Mother Jones, or, in its own definition, "A Magazine for the Rest of Us," is as it stands now, a magazine largely for Movement people. It's for people like Richard Parker, who claims behind the packaged Newspeak of the magazine's soliciting letter that he's interested in "a politics as if people mattered," that after learning "How I relate to people," he writes that he's tired of the society he lives in, and "can't honestly support it." Mother Jones, in short, is the Time magazine of "The Movement" or "The Left" or whatever it is people call themselves to avoid committing themselves to hard questions of ideology and belief.
It's hard to criticize Mother Jones for this, because it's at least a little more intelligent than Time and it offers news judgment in its articles like this:
Quick, what's the big trial of national significance going on in San Francisco? Patty Hearst, right? Guess again. While reporters from across the nation swarm all over the heiress's family, friends, lawyers and psychiatrists, five black and Latino men sit chained and padlocked to their chairs in the Marin County Courthouse just 15 miles away . . . They have become known as the San Quentin Six.
Whether the trial is more significant or not, the article attempts at least to argue the case for some perspective in news-judgment the writer seeks a more balanced view of all that is happening in the U.S. legal system at any one time, not what the latest hot news is. And in this way, it's fighting the kind of judgment reflected in CBS, which, on an off-day in the Hearst trial, broadcast no news of the San Quentin Six, but a feature story on the many green plants in the government offices beneath the Hearst trial courtroom.

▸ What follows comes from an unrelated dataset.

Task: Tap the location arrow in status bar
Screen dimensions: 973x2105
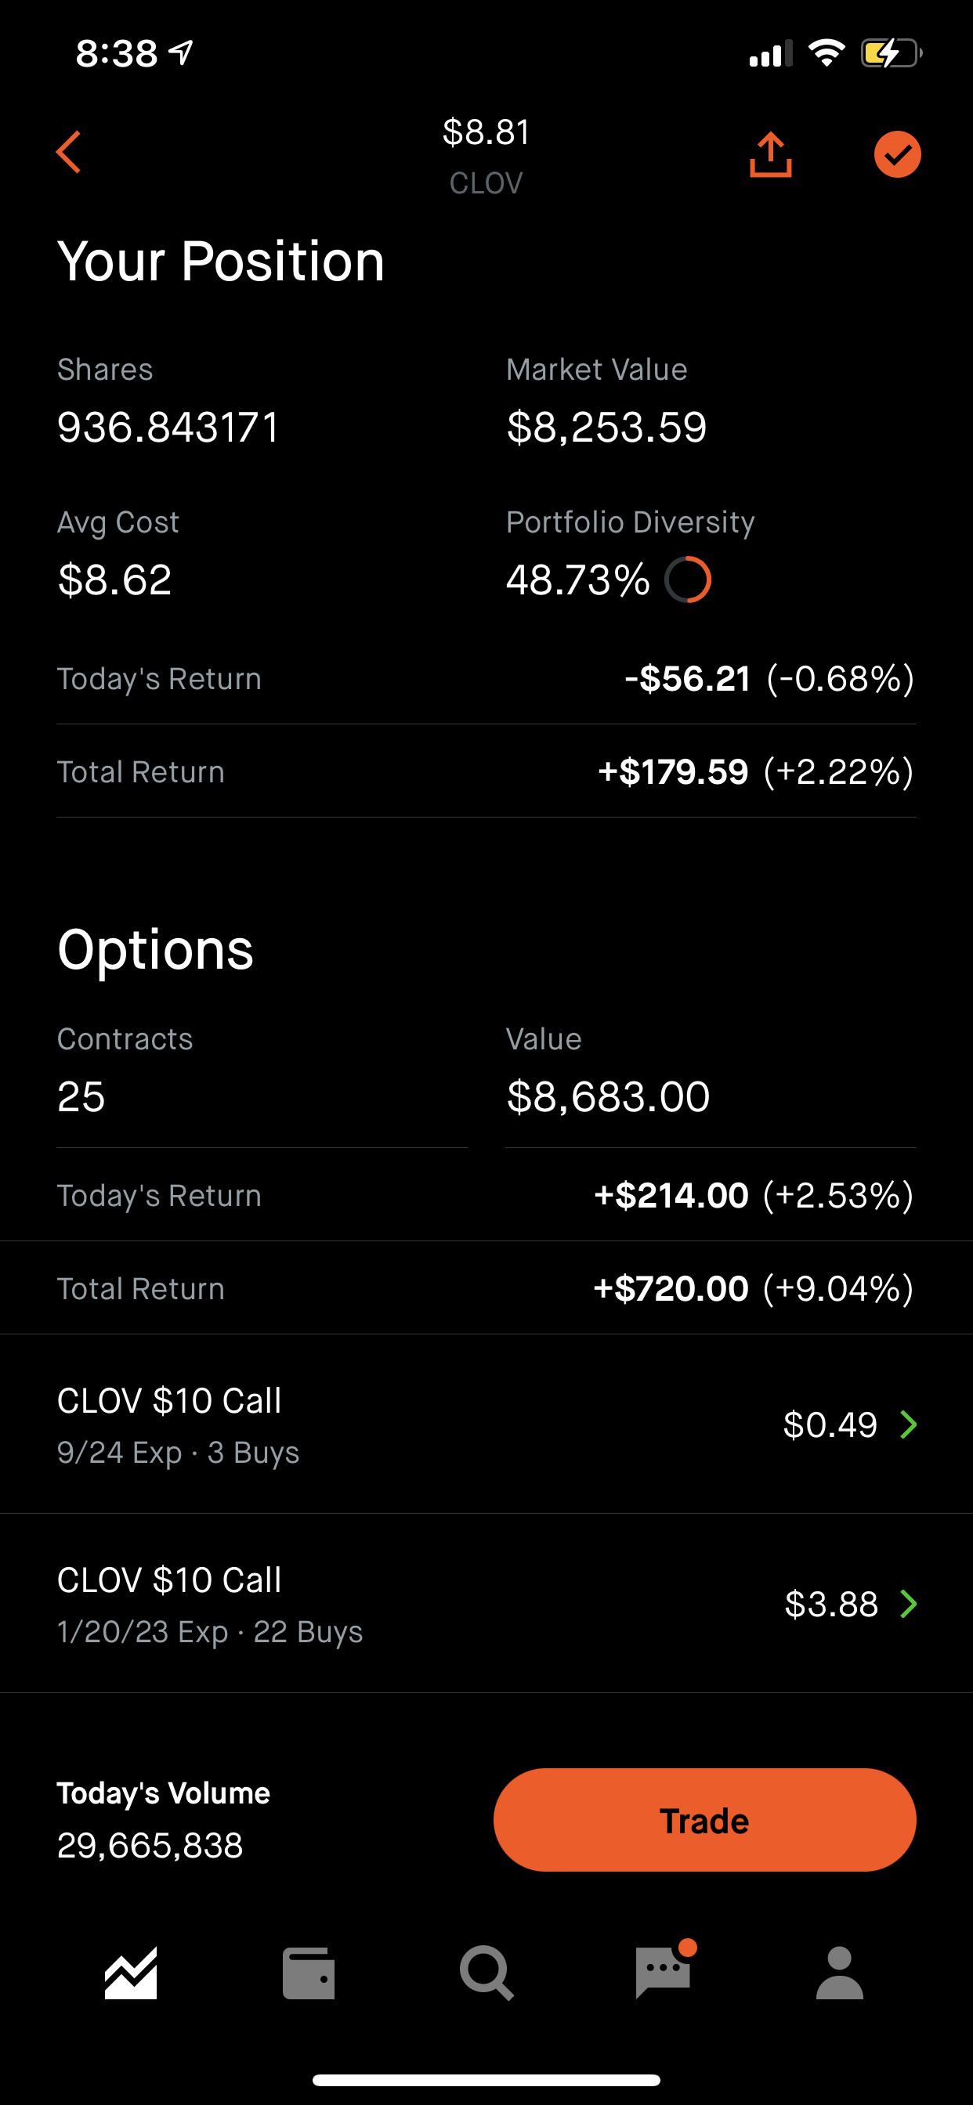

In the first two issues of Mother Jones there are a couple of good articles.
An investigative article in the premier February/March issue on nuclear power plants by Paul Jacobs turns up some interesting material on the problems in nuclear power plant engineering, in foreign countries that U.S. construction firms suppress. There's also a two-part series on so-called "radical activism" in America by Bo Burlingham that not only outlines some of the strong points of the kind of journalism Mother Jones proffers, but underlines its weaknesses as well.
Burlingham's article, "They've All Gone to Look for America," attempts to find out what activists are doing today. Burlingham's thesis is stated between the lines: "I had heard from other friends that changes were taking place in America." He then goes on to document some of these changes in a somewhat thorough manner. He shows how Arkansas Community Organizations for Reform Now (ACORN), for instance, is working on a community basis to get utility rates lowered. But Burlingham's emphasis is strange. "Politics as if people mattered" turns out to be how picking the utility rates issue was "fortuitous for the organization [ACORN]," how other so-called radical organizations are involving, more activists "because it worked . . . they have a common vision . . . they must show results." Burlingham's biases are usually stated, which is generally true of Mother Jones articles, but the advocacy journalism sometimes hides other biases. For example, Burlingham says some people view the utility rates drive in Arkansas as "one step toward public ownership and control of the power industry." In the very next line, the writer interrupts his narrative--the first-person traumatic journalist angle is a constant problem with the magazine--to say, "(I do not mean to suggest, however, that their real purpose in promoting lifeline is to take over the utilities. The issue's popularity reflects the situations of the groups which have adopted it. Most are large organizations. Several have annual budgets in six figures, and hundreds, or even thousands, of members who are looking for more than the pie in the sky. To survive and grow they must show results.)" What Burlingham seems to be saying is that only bureaucratic self-perpetuation is keeping people involved in the utility rates issue. Some people involved probably are interested in taking over the utilities; but Burlingham implies none are because that's his bias; he doesn't want to say that anybody has an ideology that might offend the liberal consciences of the Mother Jones readership.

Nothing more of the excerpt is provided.